For the serial communication, remember: RXD pin (PE0) on your microcontroller connects to TXD on the adapter, and TXD pin (PE1) connects back to RXD. Keep these straight, and programming through Arduino IDE will be smooth sailing.
Atmega128a Bootloader Configuration
If you’re planning to use an ATmega128A with Arduino, let me give you a few practical pointers to make things simpler:
First, get your Arduino IDE updated to the latest version. You’ll also need either a USBASP programmer or an Arduino UNO configured as an ISP programmer. Hook up your ATmega128A properly, making sure it’s running with a 16MHz crystal and basic support circuitry.
Next, you’ll want to add MightyCore support. Open the Arduino IDE preferences and add MightyCore’s repository link into the “Additional Boards Manager URLs” section. After installing it, select the ATmega128 board from MightyCore options.
When configuring the bootloader, select the external 16MHz clock option, set the brown-out detection around 2.7 volts, and make sure UART0 is enabled.

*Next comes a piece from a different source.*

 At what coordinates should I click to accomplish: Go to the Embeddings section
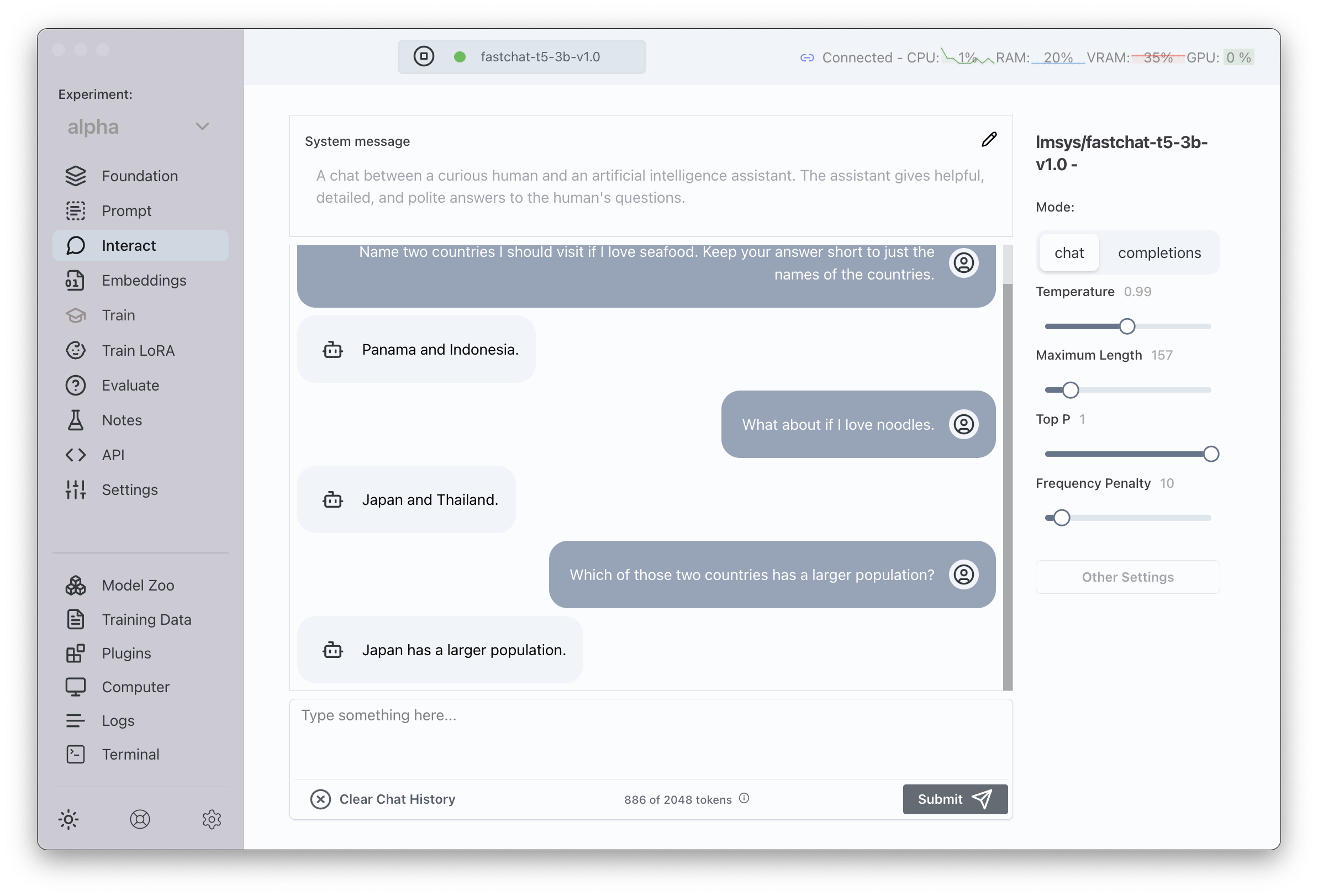tap(144, 280)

Finally, connect your ISP device correctly (MOSI to PE0, MISO to PE1, SCK to PB1, and the RESET pin). Then use the Arduino IDE to burn the bootloader—and you’re good to go!

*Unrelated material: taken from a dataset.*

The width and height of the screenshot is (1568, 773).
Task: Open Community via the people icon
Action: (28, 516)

Atmega128a Projects Tutorial
If you’re just starting out with the ATmega128A microcontroller, here’s a simple project that’ll help you get familiar with setting up pins and controlling digital outputs—lighting up an LED.

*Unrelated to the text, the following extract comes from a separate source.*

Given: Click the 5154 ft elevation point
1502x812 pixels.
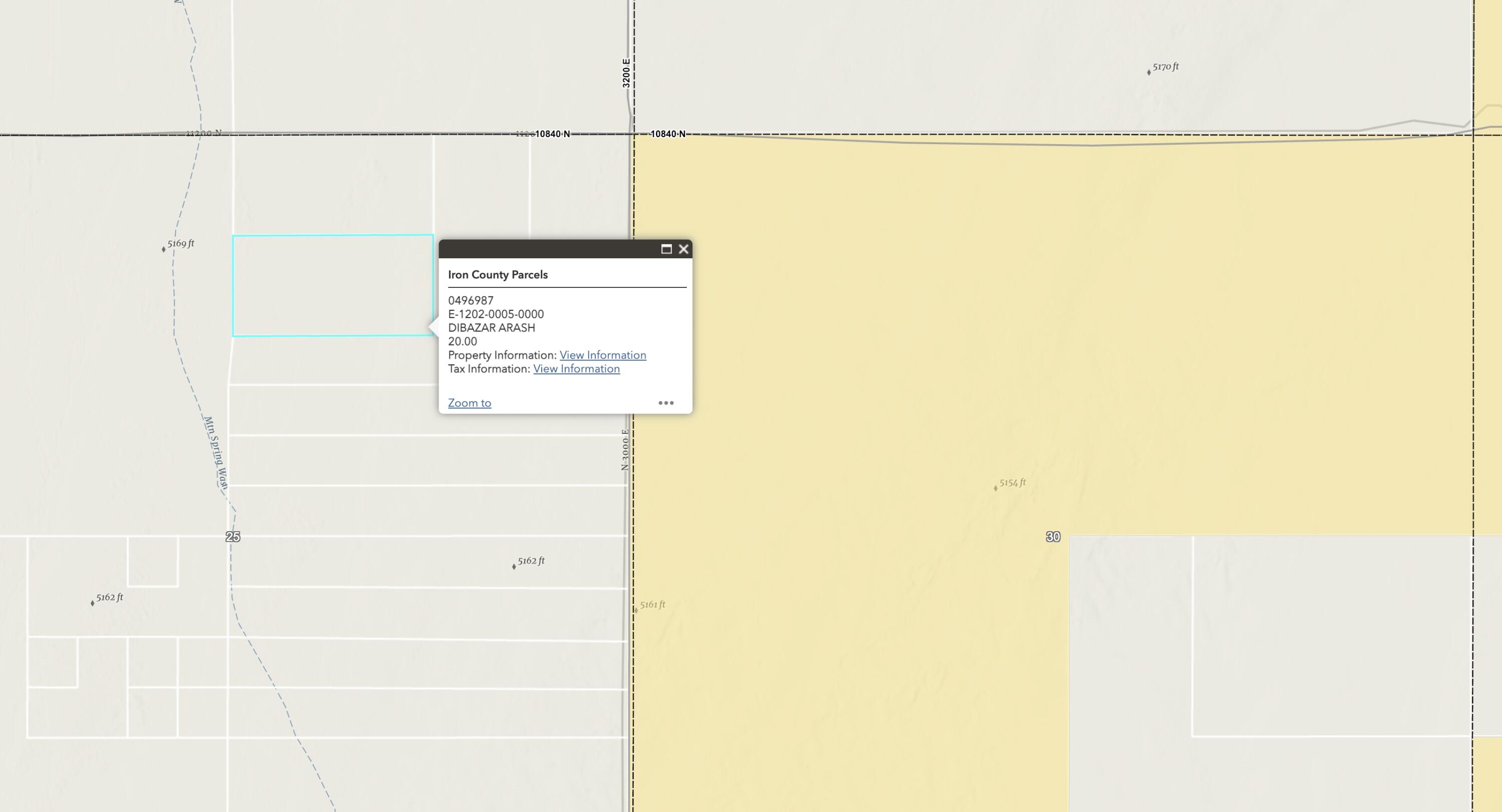Looking at the screenshot, I should [x=1011, y=483].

Take your LED and notice its legs: the longer leg (positive) goes directly to the PA0 pin on your microcontroller. Connect the shorter leg (negative) to a 220Ω resistor, then to ground. That resistor is crucial—it stops your LED (and your microcontroller) from drawing too much current, protecting them both from damage. Follow these steps, and you’ll easily learn how to turn your LED on and off with code.
example code:
#define LED_PIN PA0 // Define the LED pin as PA0 on ATmega128A
void setup() {
pinMode(LED_PIN, OUTPUT); // Set PA0 as an output pin
}
void loop() {
digitalWrite(LED_PIN, HIGH); // Turn LED on (set pin HIGH)
delay(500); // Wait for 500 milliseconds (0.5 seconds)
digitalWrite(LED_PIN, LOW); // Turn LED off (set pin LOW)
delay(500); // Wait for 500 milliseconds (0.5 seconds)
}
#define LED_PIN PA0
Defines a macro called LED_PIN. From now on, you can use LED_PIN directly in your code to represent the PA0 pin. This improves readability and makes your code easier to maintain.
Void setup()
Runs only once when your microcontroller starts up. It handles the initial setup:
- pinMode(LED_PIN, OUTPUT) sets the defined LED pin as an output. This means the pin will send voltage signals (either HIGH or LOW).
Void loop()
Runs repeatedly, making your LED blink on and off in a continuous loop:
- digitalWrite(LED_PIN, HIGH) sends a high voltage (5V) to the LED pin, turning the LED on.
- delay(500) pauses your program for half a second, keeping the LED on for this duration.
- digitalWrite(LED_PIN, LOW) sends a low voltage (0V) to the LED pin, turning the LED off.
- Another delay(500) pauses again for half a second, keeping the LED off for this duration.